Disco Pigs - Review

My liver remembers Cork (in the south of Ireland) only too well. It rebels every time I recollect a long weekend I spent there some years ago, and which has taken most of the intervening period to get over. Because Cork, or 'Pork City' as the characters in this play prefer to call it, is a city which certainly knows how to enjoy itself, largely based, at least in my experience, on copious quantities of alcohol being imbibed in the shortest possible time. No wonder then that this play frequently references alcohol, though that is incidental to the overall subject matter.

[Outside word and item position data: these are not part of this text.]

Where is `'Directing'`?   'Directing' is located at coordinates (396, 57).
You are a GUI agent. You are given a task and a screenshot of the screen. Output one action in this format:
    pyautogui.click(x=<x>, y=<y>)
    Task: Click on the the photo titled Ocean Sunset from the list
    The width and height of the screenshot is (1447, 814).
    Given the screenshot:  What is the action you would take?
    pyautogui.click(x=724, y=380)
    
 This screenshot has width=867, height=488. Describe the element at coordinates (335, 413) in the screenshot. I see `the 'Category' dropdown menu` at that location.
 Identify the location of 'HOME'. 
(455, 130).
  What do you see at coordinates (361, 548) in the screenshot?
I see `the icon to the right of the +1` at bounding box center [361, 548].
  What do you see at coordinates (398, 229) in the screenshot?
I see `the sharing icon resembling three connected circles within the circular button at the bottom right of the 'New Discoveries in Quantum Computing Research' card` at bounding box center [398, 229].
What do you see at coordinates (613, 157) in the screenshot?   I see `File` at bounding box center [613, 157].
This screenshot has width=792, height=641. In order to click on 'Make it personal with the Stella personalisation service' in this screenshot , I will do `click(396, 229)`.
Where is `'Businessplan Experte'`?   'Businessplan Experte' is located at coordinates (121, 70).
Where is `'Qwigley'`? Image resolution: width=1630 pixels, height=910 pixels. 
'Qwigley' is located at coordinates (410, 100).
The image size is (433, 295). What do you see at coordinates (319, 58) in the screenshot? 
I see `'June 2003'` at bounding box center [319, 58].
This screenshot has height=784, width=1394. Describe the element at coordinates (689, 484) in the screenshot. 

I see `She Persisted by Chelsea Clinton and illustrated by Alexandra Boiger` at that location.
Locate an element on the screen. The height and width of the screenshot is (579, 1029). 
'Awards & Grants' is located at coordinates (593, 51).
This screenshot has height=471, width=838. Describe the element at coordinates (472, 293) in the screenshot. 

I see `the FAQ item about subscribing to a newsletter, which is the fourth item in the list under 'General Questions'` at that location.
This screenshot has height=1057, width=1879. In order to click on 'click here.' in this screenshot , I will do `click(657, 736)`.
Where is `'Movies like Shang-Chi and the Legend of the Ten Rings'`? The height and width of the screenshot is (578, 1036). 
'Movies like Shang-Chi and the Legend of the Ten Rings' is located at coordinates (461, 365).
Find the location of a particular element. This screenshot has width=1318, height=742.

'Disco Pigs' is a two-hander featuring Ray Bullock Jnr as Pig, and Juliet Crawford as Runt. The two characters live next door to each other and were born just a few seconds apart. From infancy, they've struck up a unique relationship shunning the rest of the world, even though they're dependent on their mothers for food, as well as being addicted to TV, discos and getting their hands on as much cheap - or free - booze as they can. Their intense relationship has even led to them developing a kind of language, which seems to protect as well as exclude. But it's almost 'baby talk' that increasingly seems at odds with their dawning maturity. For Pig and Runt, things are changing, and not at equal or compatible rates, nor even in the same direction.

We first meet them as they relate the story of their birth when their respective mothers lay almost side-by-side in the delivery room. With Pig pushing Runt around in a supermarket shopping trolley, the opening scene sets the frantic and energetic pace for the rest of the play, during which we see them in pubs, an off-licence, a taxi, Pig's bedroom and, of course, the disco.

Pig and Runt live their lives in the ill-defined and confusing 'no man's land' between childhood and the adult world. They despise their parents, but are only too willing to be fed: "schlep it there" says Pig as his dinner arrives, and then greedily guzzles it down as if it might vaporise if not eaten immediately. And they both lick their cutlery clean in an almost fanfare-like, primeval gesture. More like children in a fantasy world, they've yet to come to terms with adult reality and all that that entails. But with hormones sloshing around their veins, things are stirring inside both of them. For Pig it's sexual awakening, but for Runt it's a sense of freedom and longing for 'something else' - a taste perhaps of what the rest of the world and other human beings have to offer.

Ray Bullock's Pig is a slender young man with an attractive boyishness that wouldn't seem adrift in a church choir or in the scouts. Good looking and athletic though he is, Bullock manages to convey a definite but subtle sense of oddity and not a little in the way of sheer menace. Almost from the moment we meet up with him, something seems out of place, and psychologically disturbing. Pig's world is defined by his bedroom - his 'kingdom' - and the disco where the 'pump, pump, pump' of the music seems to intoxicate him and motivate him to sudden and extreme violence even more than stolen alcohol.

Though Juliet Crawford's Runt seems almost identical to Pig at the start of the play - a kind of twin if you like - we soon realise there's something more wistful about her. Though Pig is 'pack leader', Runt is already out in front in terms of emotional development and is drawn to a world outside the 'Bonnie and Clyde' relationship with Pig. It's a conflict that can't be resolved without loss. And on their seventeenth birthday when Pig takes Runt to the seaside as a present, he's unwittingly sowing the seeds of the destruction of their relationship, because Runt is already moving on, growing up if you will - and it's obvious that her future doesn't include Pig. As she cries at the end of the play, it's as much for her own 'rebirth' as for the relationship she's about to leave behind.

Ray Bullock and Juliet Crawford both shine in this doomed, emotional, and ultimately sad, rollercoaster ride. However, I found Martin Jady's direction just a little too frenetic at the start when the audience needed time to adjust to both the accents as well as the distinctive language the characters employ. But it's a tough call since the play also needs to hit the ground running.

Written by Enda Walsh, 'Disco Pigs' has already received a clutch of awards from, among others, the Dublin Theatre and Edinburgh Festivals, and has also been turned into a film (directed by Kirsten Sheridan). Although Walsh's piece is innovative in its use of language - bordering on the poetic at times - I'm not sure that it tells us much in the way of anything new about adolescence. Still, the characterisations are interesting and well-defined, and though the violence prevents one from saying the piece is 'fun', there are many humorous moments, not least of which is when Pig describes Terry Wogan's TV programme as a 'top show' - hardly what we might expect 'The Bonnie and Clyde of Pork City' to watch!